*EXERCISE*.
Each line below with the word "will" needs to be copied.

*EXTRACTED RECORDS*.
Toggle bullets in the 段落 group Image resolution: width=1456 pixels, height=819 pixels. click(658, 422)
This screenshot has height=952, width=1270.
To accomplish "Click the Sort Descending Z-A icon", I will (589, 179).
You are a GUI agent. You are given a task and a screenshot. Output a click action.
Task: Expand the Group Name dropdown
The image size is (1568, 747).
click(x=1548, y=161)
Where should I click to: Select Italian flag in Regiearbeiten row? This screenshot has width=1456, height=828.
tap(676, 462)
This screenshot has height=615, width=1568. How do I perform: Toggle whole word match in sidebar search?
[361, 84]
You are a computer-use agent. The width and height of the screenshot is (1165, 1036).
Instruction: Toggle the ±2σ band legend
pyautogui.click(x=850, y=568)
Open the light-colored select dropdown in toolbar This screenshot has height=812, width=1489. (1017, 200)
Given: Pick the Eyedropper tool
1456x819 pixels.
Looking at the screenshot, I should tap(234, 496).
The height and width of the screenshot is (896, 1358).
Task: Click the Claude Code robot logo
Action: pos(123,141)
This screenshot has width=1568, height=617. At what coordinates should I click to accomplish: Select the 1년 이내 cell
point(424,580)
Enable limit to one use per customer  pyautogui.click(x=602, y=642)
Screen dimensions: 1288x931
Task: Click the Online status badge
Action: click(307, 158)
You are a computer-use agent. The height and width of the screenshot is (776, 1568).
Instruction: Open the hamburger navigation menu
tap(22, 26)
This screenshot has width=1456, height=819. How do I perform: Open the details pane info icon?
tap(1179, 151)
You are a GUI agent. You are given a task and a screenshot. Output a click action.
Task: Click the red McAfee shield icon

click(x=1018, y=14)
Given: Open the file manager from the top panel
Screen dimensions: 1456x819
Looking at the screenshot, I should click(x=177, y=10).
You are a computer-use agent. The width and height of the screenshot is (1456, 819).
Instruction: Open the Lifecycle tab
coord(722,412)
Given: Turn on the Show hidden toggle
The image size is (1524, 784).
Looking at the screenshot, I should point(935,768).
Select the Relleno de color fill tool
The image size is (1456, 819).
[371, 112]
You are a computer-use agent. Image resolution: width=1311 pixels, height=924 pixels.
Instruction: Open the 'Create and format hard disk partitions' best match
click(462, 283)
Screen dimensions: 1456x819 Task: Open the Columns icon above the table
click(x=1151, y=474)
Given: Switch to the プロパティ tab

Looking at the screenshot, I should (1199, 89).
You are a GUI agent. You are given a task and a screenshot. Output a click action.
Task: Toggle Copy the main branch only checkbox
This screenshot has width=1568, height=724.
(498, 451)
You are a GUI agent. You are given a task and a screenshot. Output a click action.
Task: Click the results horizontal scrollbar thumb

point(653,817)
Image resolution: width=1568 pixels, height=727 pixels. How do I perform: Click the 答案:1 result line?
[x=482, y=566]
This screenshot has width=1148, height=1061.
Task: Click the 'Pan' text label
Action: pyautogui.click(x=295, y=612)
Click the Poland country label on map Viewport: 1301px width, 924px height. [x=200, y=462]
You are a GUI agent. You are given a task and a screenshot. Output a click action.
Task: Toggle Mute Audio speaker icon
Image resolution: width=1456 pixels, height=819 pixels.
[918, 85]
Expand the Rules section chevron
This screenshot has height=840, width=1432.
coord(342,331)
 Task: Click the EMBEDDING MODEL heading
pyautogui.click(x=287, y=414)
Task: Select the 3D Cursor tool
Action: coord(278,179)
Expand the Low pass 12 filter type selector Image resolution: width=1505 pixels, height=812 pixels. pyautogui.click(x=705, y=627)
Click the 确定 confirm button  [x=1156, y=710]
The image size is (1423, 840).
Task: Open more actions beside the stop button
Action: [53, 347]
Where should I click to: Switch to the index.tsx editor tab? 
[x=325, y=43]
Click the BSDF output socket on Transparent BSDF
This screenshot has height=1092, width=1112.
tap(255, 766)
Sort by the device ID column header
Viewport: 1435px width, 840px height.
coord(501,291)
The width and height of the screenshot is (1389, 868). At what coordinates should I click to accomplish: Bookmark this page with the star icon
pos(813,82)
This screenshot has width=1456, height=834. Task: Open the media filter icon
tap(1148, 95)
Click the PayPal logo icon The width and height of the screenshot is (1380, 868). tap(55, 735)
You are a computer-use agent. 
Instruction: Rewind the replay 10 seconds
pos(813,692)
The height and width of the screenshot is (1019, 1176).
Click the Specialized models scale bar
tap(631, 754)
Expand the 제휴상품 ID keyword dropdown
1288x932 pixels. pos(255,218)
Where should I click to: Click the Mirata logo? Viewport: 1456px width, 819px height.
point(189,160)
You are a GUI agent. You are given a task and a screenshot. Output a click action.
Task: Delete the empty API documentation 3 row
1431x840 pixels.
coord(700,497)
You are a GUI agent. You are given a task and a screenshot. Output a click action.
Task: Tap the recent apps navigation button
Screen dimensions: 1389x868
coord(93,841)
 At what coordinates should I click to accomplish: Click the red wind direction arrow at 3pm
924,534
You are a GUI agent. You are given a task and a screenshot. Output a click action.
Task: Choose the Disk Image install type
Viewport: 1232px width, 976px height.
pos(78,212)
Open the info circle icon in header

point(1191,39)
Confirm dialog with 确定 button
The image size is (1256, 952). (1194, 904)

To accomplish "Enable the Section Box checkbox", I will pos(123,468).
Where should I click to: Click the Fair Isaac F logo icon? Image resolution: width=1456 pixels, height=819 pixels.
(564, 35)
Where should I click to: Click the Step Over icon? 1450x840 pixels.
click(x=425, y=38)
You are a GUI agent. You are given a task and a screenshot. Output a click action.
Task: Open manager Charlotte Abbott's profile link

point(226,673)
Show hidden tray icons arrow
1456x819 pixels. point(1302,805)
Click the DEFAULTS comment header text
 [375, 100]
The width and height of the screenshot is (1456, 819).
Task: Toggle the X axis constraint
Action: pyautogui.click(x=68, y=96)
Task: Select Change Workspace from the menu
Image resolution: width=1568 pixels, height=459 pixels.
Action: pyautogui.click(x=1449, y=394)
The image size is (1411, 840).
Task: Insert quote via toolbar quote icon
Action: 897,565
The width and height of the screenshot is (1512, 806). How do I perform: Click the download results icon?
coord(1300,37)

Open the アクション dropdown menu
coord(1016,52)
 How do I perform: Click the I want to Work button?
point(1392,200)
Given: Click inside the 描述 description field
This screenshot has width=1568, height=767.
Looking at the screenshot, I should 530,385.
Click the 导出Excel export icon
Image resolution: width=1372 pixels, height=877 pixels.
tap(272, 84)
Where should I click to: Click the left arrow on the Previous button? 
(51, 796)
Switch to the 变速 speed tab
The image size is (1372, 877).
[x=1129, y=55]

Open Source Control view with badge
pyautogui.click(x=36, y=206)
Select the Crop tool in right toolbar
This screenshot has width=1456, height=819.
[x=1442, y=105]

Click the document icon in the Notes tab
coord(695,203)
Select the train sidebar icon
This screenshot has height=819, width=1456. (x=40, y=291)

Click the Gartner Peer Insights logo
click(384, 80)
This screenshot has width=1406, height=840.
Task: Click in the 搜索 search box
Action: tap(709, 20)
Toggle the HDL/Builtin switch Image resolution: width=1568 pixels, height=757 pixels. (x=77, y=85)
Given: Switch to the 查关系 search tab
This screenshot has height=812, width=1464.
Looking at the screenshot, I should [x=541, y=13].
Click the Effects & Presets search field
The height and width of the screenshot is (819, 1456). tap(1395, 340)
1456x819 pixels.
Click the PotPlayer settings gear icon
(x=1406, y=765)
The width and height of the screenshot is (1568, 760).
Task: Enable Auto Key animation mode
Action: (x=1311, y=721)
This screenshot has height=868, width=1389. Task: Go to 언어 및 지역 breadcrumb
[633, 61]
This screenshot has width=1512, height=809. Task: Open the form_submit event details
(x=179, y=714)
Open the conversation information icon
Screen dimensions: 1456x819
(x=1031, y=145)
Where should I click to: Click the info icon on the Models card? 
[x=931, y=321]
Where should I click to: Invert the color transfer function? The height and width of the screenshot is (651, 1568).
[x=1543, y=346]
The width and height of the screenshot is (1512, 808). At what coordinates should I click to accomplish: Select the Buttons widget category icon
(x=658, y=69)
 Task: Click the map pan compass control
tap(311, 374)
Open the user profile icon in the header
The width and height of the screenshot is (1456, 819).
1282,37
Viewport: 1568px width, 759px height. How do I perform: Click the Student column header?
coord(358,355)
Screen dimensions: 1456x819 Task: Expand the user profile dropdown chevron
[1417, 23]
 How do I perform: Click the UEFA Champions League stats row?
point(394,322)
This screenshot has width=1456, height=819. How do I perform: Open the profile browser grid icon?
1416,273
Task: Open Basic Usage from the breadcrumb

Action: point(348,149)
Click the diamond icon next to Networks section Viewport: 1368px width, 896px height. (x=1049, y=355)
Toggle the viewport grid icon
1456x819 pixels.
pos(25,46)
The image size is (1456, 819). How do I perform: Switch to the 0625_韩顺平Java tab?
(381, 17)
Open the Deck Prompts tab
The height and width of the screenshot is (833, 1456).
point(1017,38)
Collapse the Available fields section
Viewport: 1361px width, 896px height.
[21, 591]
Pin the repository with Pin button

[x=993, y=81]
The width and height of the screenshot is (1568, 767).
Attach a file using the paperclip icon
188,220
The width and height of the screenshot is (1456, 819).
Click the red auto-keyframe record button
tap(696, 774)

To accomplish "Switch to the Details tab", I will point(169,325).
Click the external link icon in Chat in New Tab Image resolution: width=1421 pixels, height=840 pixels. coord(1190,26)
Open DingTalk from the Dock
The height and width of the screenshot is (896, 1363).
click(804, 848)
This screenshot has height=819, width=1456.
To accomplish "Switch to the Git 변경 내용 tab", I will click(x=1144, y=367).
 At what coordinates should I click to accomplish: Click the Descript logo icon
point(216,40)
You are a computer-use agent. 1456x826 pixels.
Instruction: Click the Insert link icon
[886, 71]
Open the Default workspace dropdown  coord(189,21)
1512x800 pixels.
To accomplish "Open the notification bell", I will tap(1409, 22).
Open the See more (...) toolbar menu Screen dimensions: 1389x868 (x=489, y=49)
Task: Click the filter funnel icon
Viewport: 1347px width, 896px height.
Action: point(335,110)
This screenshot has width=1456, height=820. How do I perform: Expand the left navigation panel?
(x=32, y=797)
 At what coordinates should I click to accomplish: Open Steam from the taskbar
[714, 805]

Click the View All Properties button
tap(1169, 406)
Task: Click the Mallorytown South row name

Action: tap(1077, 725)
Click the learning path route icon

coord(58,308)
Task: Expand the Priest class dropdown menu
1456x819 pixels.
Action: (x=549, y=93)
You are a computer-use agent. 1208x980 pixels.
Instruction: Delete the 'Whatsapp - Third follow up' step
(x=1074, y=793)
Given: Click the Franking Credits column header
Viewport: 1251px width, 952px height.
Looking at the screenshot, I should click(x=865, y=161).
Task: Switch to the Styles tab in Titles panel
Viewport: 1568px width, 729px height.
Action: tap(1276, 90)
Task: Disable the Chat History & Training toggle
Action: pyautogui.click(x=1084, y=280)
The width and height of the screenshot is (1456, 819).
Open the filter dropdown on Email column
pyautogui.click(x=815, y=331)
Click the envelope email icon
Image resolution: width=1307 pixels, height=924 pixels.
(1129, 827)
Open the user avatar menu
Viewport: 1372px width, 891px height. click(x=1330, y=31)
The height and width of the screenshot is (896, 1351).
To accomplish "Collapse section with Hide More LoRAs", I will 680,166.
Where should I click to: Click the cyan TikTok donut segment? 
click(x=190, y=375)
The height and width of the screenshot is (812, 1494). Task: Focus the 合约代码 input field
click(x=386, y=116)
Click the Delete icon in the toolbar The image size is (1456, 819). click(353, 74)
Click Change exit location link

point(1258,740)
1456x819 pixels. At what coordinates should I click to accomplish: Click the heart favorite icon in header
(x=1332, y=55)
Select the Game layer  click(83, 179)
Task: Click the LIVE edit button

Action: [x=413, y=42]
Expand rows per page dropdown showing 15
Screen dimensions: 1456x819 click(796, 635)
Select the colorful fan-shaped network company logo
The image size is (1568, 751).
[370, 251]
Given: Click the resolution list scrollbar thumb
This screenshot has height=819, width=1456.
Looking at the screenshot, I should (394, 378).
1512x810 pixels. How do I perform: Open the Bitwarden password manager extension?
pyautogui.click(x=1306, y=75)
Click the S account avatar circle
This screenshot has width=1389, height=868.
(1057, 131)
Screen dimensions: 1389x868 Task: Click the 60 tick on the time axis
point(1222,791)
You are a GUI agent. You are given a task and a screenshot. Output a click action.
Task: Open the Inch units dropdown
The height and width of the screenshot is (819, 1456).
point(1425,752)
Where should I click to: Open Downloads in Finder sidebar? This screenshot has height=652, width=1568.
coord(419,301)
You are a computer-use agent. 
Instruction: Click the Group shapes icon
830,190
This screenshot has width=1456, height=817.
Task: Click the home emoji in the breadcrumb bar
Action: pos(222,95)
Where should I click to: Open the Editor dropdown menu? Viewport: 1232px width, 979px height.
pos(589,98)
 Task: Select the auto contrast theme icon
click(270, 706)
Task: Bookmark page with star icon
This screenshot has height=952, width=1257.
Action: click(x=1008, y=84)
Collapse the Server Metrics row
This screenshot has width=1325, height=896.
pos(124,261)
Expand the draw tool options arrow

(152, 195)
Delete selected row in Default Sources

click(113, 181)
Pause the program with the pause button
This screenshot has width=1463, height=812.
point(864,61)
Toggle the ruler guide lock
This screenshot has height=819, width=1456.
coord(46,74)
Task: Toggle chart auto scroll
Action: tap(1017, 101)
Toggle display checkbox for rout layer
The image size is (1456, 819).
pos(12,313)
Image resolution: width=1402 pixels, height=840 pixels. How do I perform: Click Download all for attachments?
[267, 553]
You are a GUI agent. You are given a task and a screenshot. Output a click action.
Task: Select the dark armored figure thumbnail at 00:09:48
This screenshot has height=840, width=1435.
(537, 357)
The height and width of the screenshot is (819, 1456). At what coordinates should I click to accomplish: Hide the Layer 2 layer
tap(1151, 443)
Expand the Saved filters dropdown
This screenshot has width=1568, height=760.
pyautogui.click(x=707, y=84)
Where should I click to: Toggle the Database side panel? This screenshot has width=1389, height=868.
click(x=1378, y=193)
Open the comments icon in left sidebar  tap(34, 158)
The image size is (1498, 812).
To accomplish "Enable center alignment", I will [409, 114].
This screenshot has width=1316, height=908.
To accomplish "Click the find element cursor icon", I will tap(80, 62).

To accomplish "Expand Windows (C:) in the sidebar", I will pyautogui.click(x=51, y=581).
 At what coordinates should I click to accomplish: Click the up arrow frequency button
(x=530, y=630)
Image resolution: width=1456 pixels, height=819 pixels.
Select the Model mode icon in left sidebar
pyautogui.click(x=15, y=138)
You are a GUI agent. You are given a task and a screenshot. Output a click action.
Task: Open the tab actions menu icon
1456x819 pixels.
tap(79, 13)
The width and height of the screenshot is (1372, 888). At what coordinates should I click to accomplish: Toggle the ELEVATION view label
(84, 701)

*ANSWER SPACE*.
To accomplish "Click the Sort Descending Z-A icon", I will (589, 179).
To accomplish "Enable the Section Box checkbox", I will pos(123,468).
To accomplish "Switch to the Details tab", I will point(169,325).
To accomplish "Switch to the Git 변경 내용 tab", I will click(x=1144, y=367).
To accomplish "Open the notification bell", I will tap(1409, 22).
To accomplish "Collapse section with Hide More LoRAs", I will 680,166.
To accomplish "Enable center alignment", I will [409, 114].
To accomplish "Click the find element cursor icon", I will tap(80, 62).
To accomplish "Expand Windows (C:) in the sidebar", I will pyautogui.click(x=51, y=581).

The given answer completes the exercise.